Corot’s cliché-verre print, “The Little Sister”


Jean-Baptiste Camille Corot (1796–1875)
“La Petite Soeur” (The Little Sister), 1854, from the series of cliché verre prints, “Quarante Cliché-Glaces”, printed in the Le Garrec 1921 edition with Edmond Sagot’s ink stamp verso.
Point drawn cliché verre on fine light sensitive wove paper, signed by the artist in reverse (lower left)
Size: (sheet) 16.3 x 20.1 cm; (image borderline) 15 x 18.8 cm
Edition number 77 (of 150)

The British Museum offers the following description of this print;

Melot 41; Deteil 41 (Loys Delteil 1902, “Le Peintre-Graveur Illustré (XIXe et XXe siècles)”, 31 vols, Paris)

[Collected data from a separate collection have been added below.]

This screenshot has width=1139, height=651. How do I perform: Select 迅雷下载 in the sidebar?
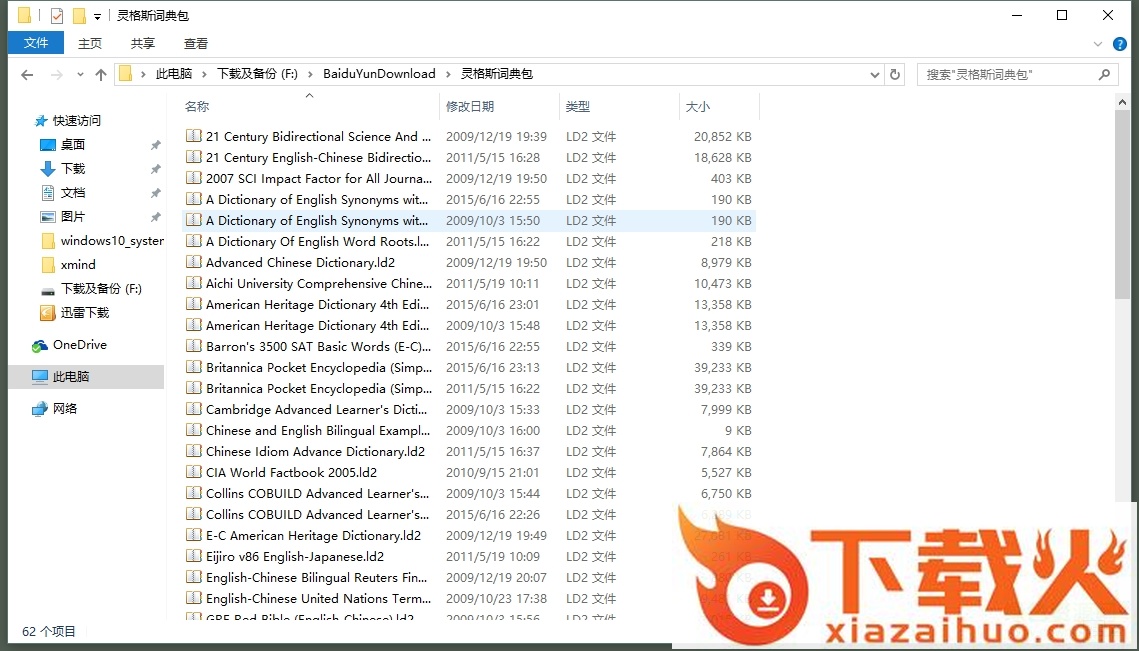click(x=84, y=313)
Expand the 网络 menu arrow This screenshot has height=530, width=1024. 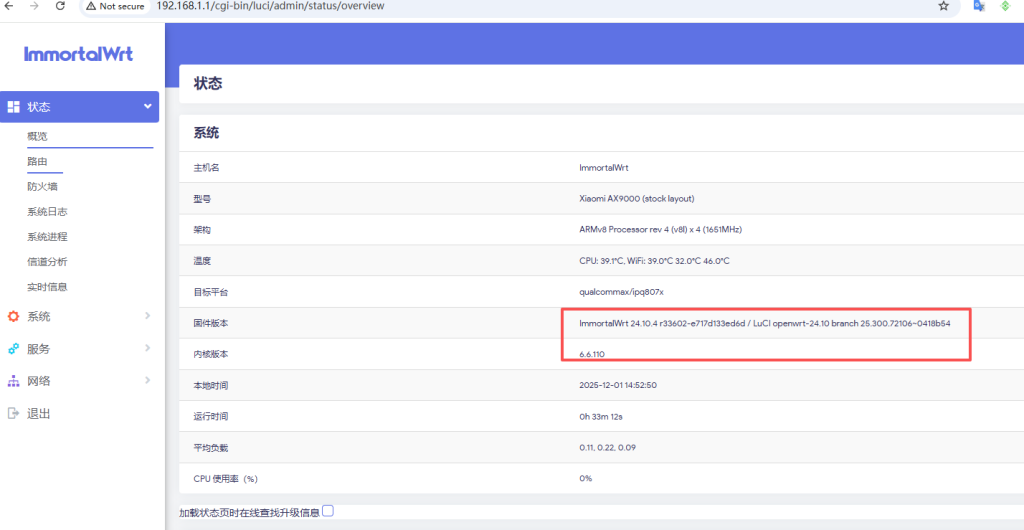point(147,381)
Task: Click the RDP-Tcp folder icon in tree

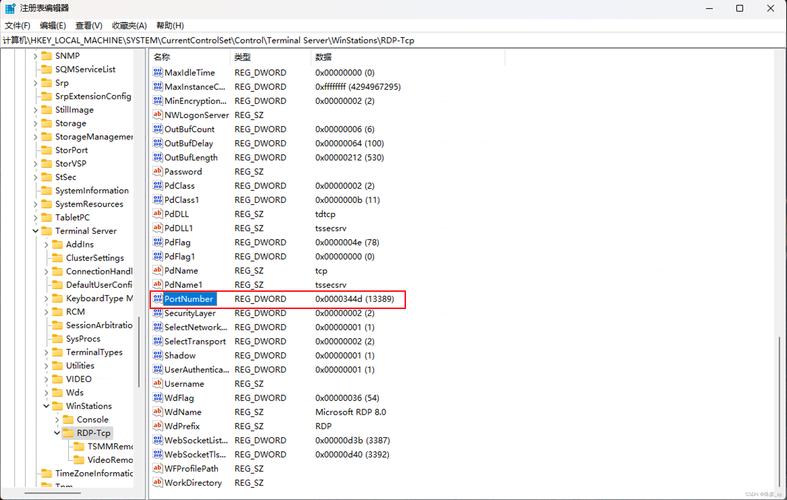Action: click(67, 433)
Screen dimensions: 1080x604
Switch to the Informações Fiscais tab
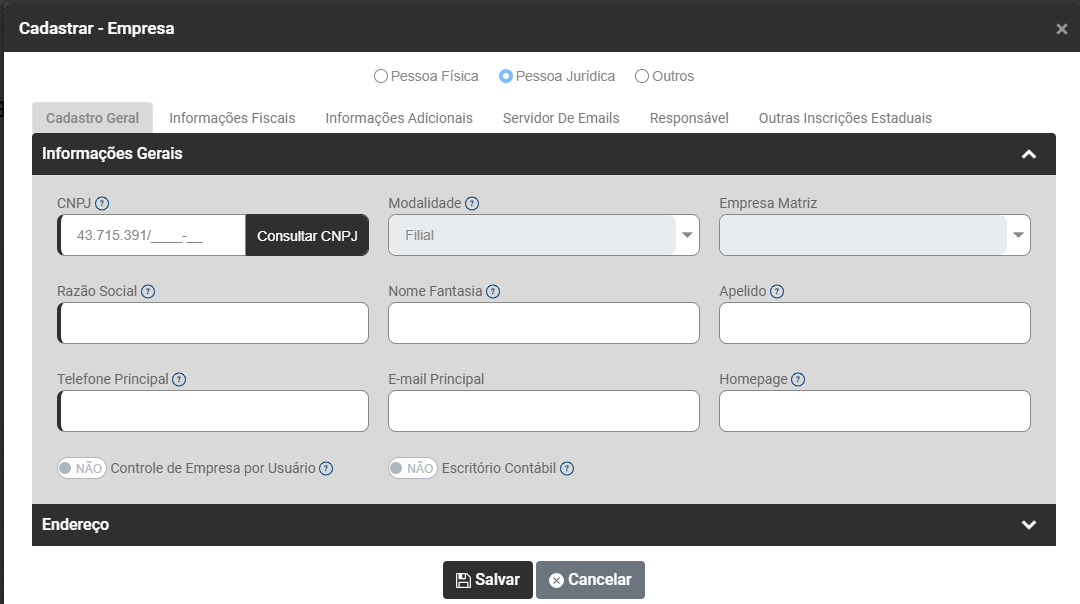(x=232, y=118)
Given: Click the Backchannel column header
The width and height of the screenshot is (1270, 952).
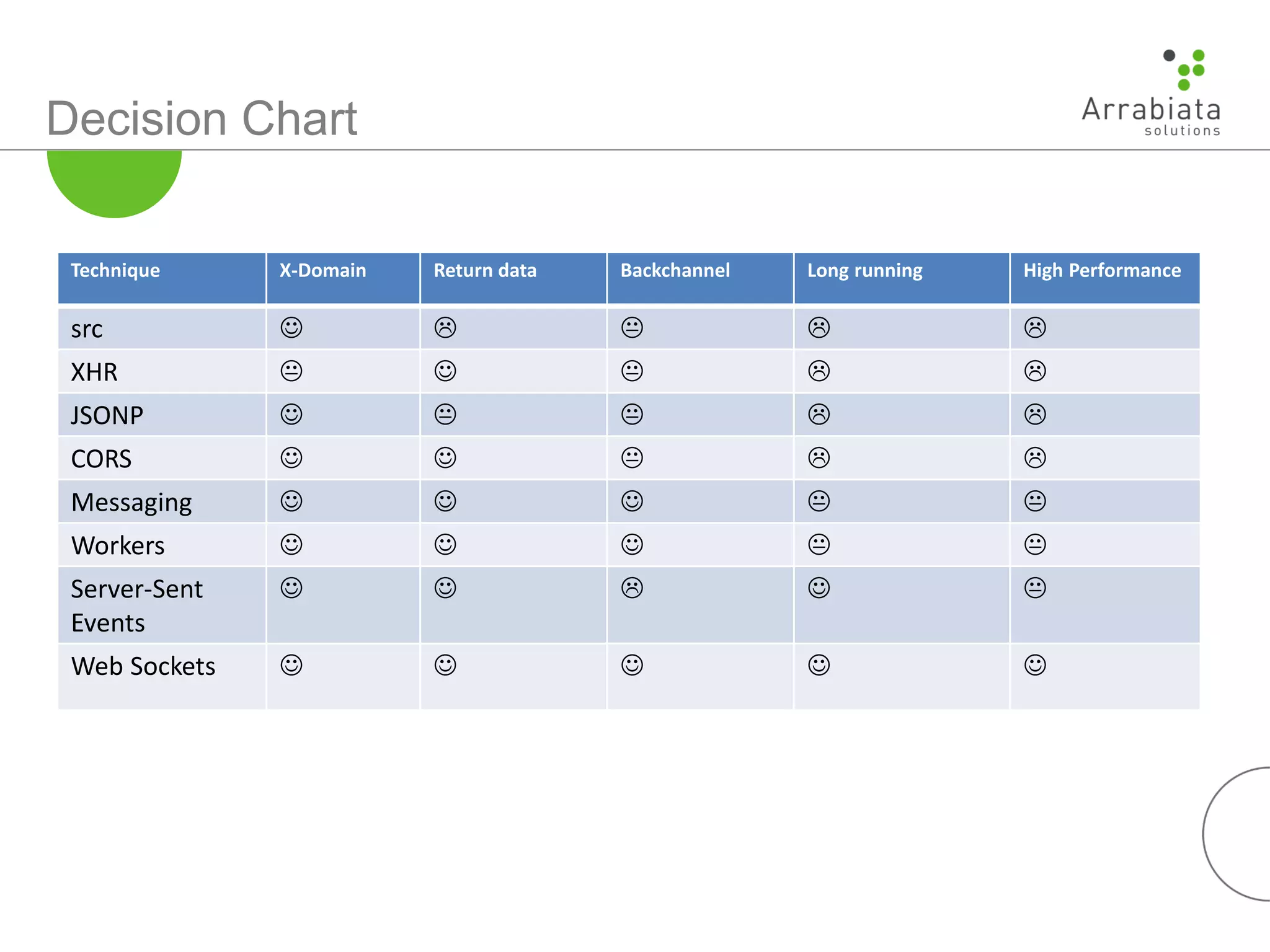Looking at the screenshot, I should point(675,270).
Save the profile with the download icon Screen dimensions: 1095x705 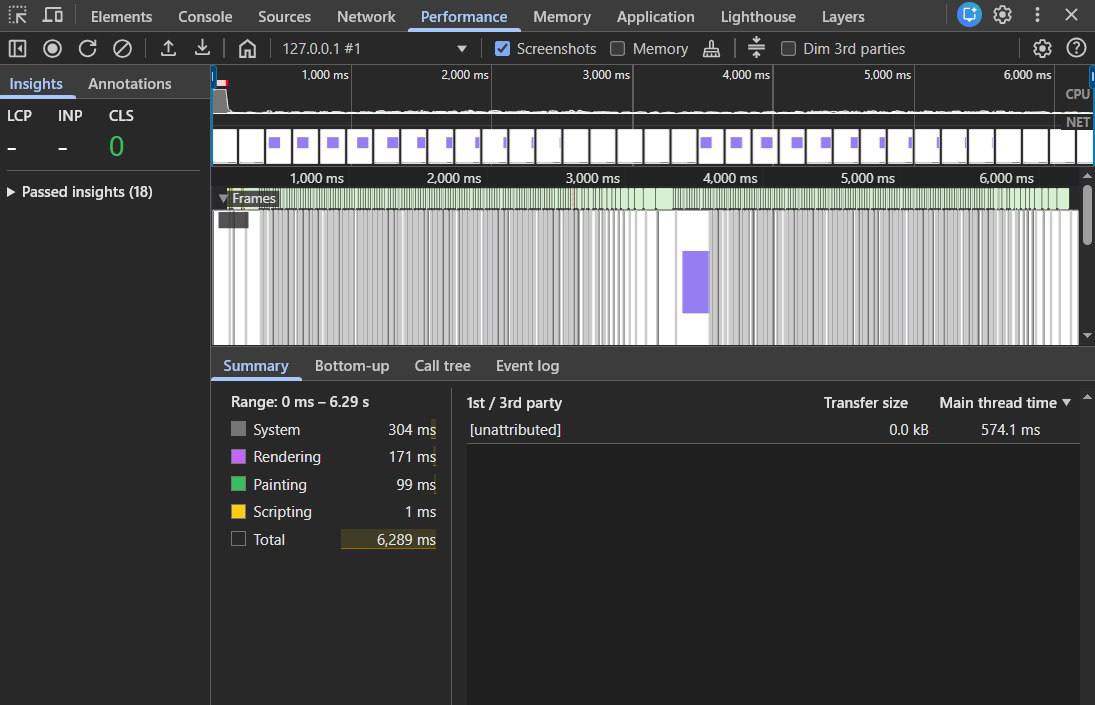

Condition: very good impression with traces of foxing at the edges (beyond the image borderline) otherwise in excellent condition. There is the Edmond Sagot verification stamp of authenticity (verso) and the edition number “77/150” hand-inscribed in pencil above the stamp.

I am selling this original print by Corot—one of the most famous artists of the 19th century—for a total cost of AU$1846 (currently US$1330.58/EUR1275.59/GBP1085.45 at the time of this listing) including postage and handling to anywhere in the world.
If you are interested in purchasing this exceedingly rare cliché verre print (i.e. a drawing inscribed through an opaque emulsion applied to a glass plate that is then placed over a sheet of light sensitive paper and exposed original glass print using a photographic process on light please contact me (oz_jim@printsandprinciples.com) and I will send you a PayPal invoice to make the payment easy.

This print has been sold


One of the seductive attributes of making cliché-verre prints (i.e. “a print made by placing photographic paper beneath a glass plate on which a design has been scratched through a coating of an opaque substance and then exposing it to light” [https://www.britannica.com/art/cliche-verre]) is the relative ease with which an inscribing instrument can glide over the glass plate. Corot is clearly liberated by the process, as his line work in this print is freely laid. Corot’s approach to achieving tonal variation using this process is the same that employed by pen-and-ink artists who only use full-strength ink: Corot compacts his line work in areas of shadow and varies the amount of white paper left between each stroke to represent different intensities of light.

Regarding the “Quarante Cliché-Glaces” series of cliché verre prints that this exceedingly rare print was extracted, the curator of the British Museum offers the following information:
“From a portfolio of forty individually mounted cliché-verre prints by Corot, Daubigny, Delacroix, Millet and Rousseau, printed from plates held in the collection of M. Cuvelier (Paris: Maurice Le Garrec, 1921); with title page, list of plates and 'avertissement', each mount and title page stamped with the series number in blue ink; edition 8/150. The verso of each print also bears a stamp, possibly that of the Edmond Sagot studio (the title page states that Le Garrec was the successor to Sagot). The department also holds a cliché-verre plate by Corot ( ) which was donated by M. Cuvelier after the printing of this series.” (http://www.britishmuseum.org/research/collection_online/collection_object_details.aspx?objectId=1341297&partId=1&searchText=1922,0410.213&page=1).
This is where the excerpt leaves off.